Given exercise:
Please copy each of the items below word for word, leaving the pictures out of your answer.

Record extracts:
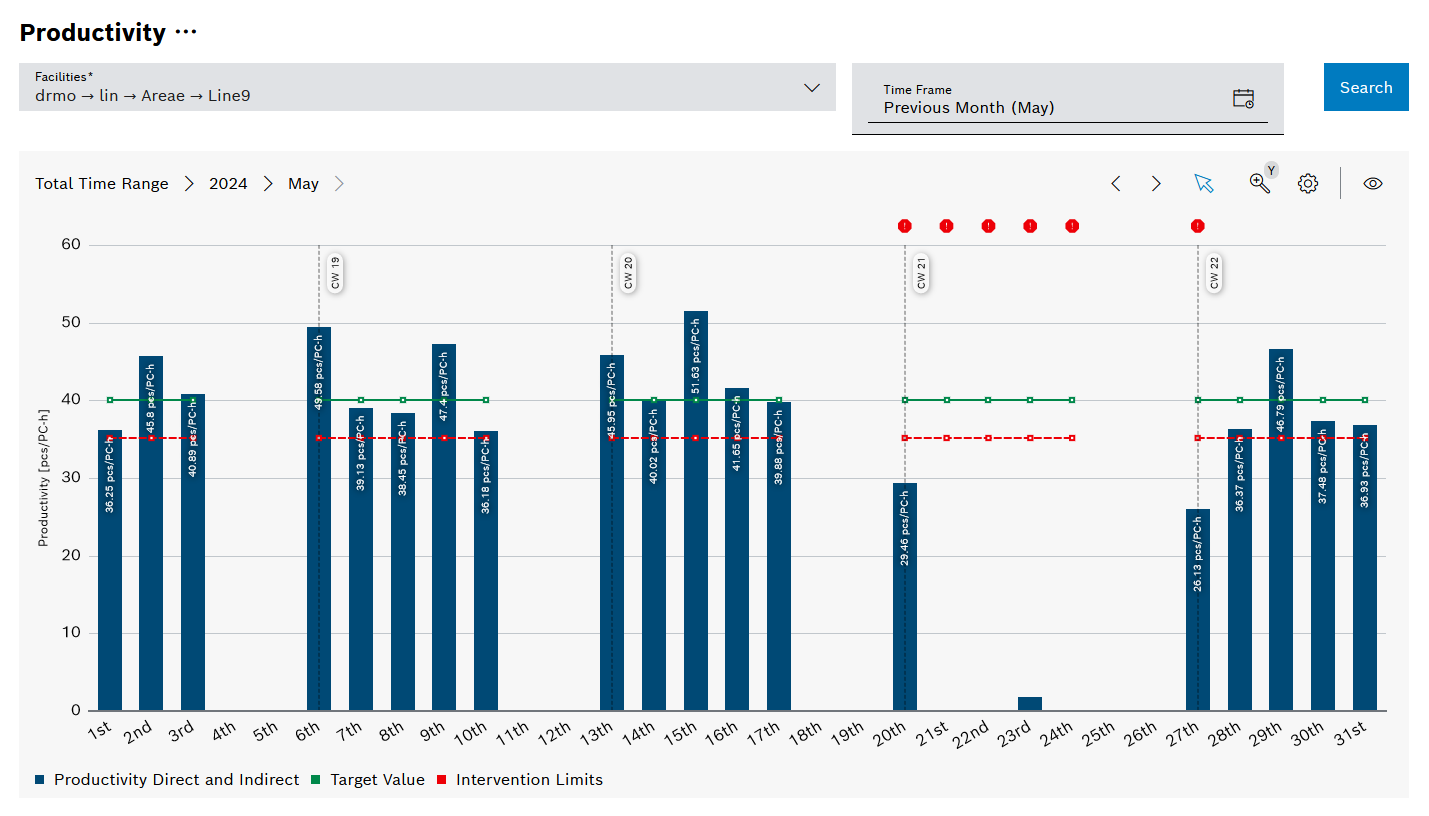Expand the Facilities dropdown
Image resolution: width=1429 pixels, height=816 pixels.
[x=811, y=87]
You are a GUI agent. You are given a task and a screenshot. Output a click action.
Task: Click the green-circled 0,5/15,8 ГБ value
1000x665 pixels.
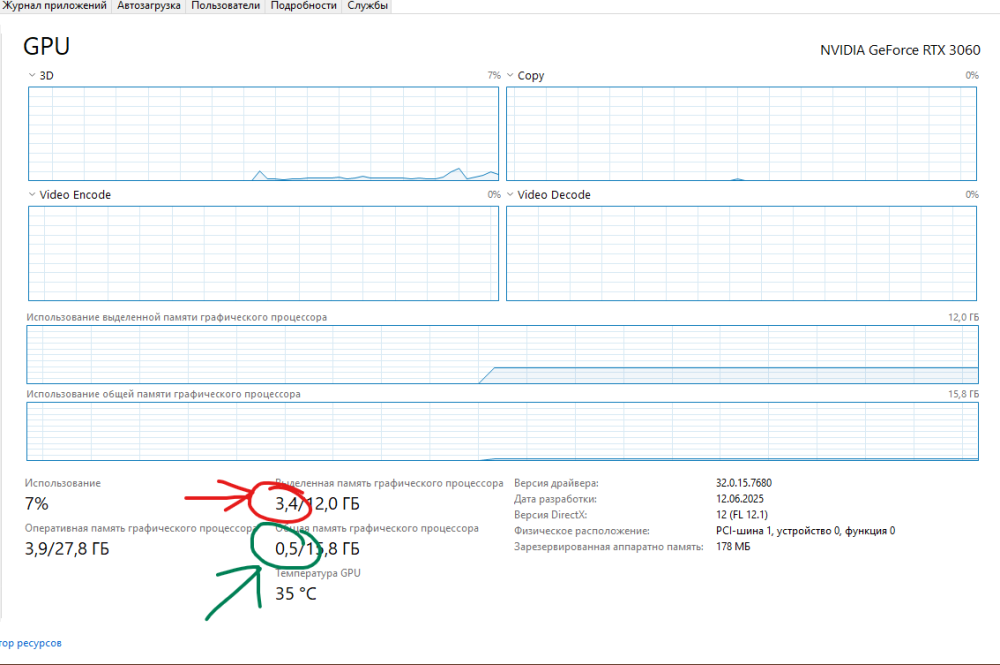[x=317, y=549]
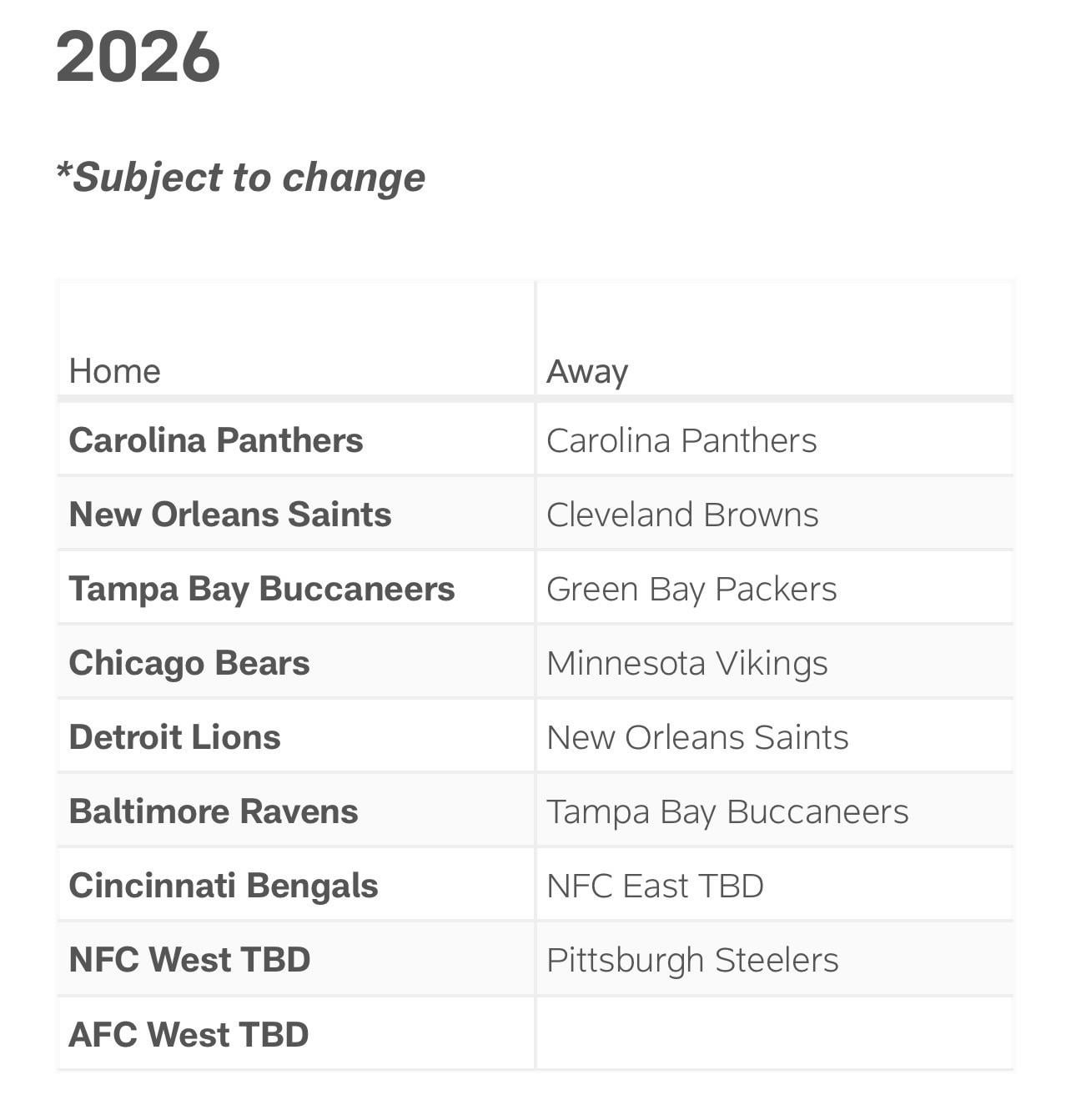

In response:
Expand the Facilities dropdown
Image resolution: width=1429 pixels, height=816 pixels.
[x=811, y=87]
You are a GUI agent. You are given a task and a screenshot. Output a click action.
Task: Click the green-circled 0,5/15,8 ГБ value
1000x665 pixels.
[x=317, y=549]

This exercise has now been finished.